With that money from her stipend, Enette added cold drinks to her rum business. She bought a very small thermos chest and filled it with half-cases of a couple of kinds of soft drinks. She would go to downtown Bonbadopolis every few days to buy ice. She managed the income carefully, adding additional kinds of beverages whenever she had enough capital to do so. Initially she just added other kinds of soft drinks, buying larger thermos chests as her business grew. But the business began to really take off the first time she bought a case of beer.
When the program was ready to provide business assets, Enette chose goats and small commerce. Her case manager bought her two goats, and gave her capital that she could use to add to her business.
Her goats never really multiplied, but they played and still play a useful role. “I can sell a goat when I need to pay the children’s school fees.” The program gave her two, and even now she only has three, but she has been selling them as she needs to. She reports that she’s sold three so far.

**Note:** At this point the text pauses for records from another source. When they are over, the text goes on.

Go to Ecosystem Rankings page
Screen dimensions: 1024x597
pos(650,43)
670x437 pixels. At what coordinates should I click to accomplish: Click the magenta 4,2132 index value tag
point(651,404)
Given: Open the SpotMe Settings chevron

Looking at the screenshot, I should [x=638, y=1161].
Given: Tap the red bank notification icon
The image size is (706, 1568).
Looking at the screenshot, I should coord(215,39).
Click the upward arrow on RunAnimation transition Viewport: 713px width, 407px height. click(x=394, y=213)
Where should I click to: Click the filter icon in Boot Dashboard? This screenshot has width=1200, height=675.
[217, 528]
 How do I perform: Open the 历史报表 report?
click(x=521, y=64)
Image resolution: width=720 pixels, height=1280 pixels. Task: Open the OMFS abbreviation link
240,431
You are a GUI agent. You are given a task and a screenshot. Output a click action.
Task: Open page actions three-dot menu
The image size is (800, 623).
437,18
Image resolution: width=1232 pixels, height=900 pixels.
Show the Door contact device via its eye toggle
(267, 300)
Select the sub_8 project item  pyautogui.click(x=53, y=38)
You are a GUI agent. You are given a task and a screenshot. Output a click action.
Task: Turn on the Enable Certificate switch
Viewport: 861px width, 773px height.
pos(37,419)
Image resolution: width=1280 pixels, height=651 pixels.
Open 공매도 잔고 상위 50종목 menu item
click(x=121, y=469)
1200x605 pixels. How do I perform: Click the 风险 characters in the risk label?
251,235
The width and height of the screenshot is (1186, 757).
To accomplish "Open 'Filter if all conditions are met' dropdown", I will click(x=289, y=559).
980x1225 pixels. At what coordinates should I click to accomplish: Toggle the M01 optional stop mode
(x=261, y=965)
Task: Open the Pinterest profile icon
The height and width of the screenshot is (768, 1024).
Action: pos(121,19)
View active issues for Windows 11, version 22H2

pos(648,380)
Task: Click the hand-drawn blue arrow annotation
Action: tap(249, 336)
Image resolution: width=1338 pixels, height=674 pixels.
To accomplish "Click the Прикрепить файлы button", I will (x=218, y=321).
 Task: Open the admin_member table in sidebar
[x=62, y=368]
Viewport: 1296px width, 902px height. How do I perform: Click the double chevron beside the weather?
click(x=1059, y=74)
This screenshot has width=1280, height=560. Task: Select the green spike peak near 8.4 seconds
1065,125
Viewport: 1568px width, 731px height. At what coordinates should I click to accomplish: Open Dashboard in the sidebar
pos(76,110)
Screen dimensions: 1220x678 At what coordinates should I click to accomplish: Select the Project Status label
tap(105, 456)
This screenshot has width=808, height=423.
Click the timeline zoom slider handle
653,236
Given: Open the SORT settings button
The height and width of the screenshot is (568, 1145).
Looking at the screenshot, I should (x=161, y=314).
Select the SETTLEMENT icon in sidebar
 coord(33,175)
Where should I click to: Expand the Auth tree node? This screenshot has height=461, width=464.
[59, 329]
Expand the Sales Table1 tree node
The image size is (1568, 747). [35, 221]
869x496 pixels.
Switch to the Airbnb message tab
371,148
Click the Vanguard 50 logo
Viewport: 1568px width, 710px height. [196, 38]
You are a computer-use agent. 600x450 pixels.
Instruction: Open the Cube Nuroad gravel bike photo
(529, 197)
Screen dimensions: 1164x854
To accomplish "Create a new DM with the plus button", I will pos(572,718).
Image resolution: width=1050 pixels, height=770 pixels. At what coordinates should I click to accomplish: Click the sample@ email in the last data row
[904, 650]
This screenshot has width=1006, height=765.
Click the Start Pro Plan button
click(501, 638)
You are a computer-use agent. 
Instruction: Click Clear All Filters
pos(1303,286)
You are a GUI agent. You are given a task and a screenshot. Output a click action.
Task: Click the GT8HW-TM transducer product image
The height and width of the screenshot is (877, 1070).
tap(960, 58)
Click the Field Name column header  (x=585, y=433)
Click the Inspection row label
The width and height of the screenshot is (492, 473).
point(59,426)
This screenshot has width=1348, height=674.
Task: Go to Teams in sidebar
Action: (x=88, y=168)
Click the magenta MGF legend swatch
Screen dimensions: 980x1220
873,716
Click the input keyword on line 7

Her real progress came through her commerce. Even before the program gave her investment capital, she was starting to make in grow by managing profit from her sales carefully, but getting additional capital was transformative. She went to Gonayiv, “lavil” or “the city” in the language of Bonbadopolis, and she bought various food and hygiene products. She put them in a kivèt, a plastic wash basin, which she carried around through her neighborhood on her head. She became something like a grocery store on two feet.
The commerce grew, and it continues to grow. She continues to make her purchases in Gonayiv, consistently adding to her capital, which is now more than 50,000 gourds. The business outgrew her kivèt, so she built a small display stand in front of her home. The home itself has become her shop. “Now everyone in the neighborhood buys from me.”
She also reinvested some of the grocery revenue back into her original business. Instead of buying rum by the gallon, she now buys it by the barrel. “They deliver the barrel in a truck that leaves it in front of my house.” She still sells it by the shot, but she also sells it by the gallon, to people organizing events but also to merchants who sell it shot-by-shot, as she once did. She’s proud to be the kind of supplier that she used to depend on.
Her progress and her family’s progress is continuing. Her oldest child just spent his last year of high school studying in Gonayiv. The next two will go to Gonayiv for their last year in September. The home she built when she was part of the CLM program is a little bit worse for wear, but she and Kesner decided to hold off on minor repairs. She has been purchasing building materials because the couple decided to replace the woven-sticks-and-mud walls with new cinder-block ones, and they are ready to start the work.

She used profits from her business to buy a sow a few months ago. It’s pregnant, and should give birth soon. If the piglets survive, she plans to sell them to invest even more in her current businesses. “I really like commerce.”
And it is no wonder. With that business, she is managing her family comfortably. The kids are in school, and there is no longer any question of missing meals. She’s accumulating savings, too. When she was part of the CLM program, she was a member of one savings group. Since then, she’s joined two more, so she can now save 1,500 every week.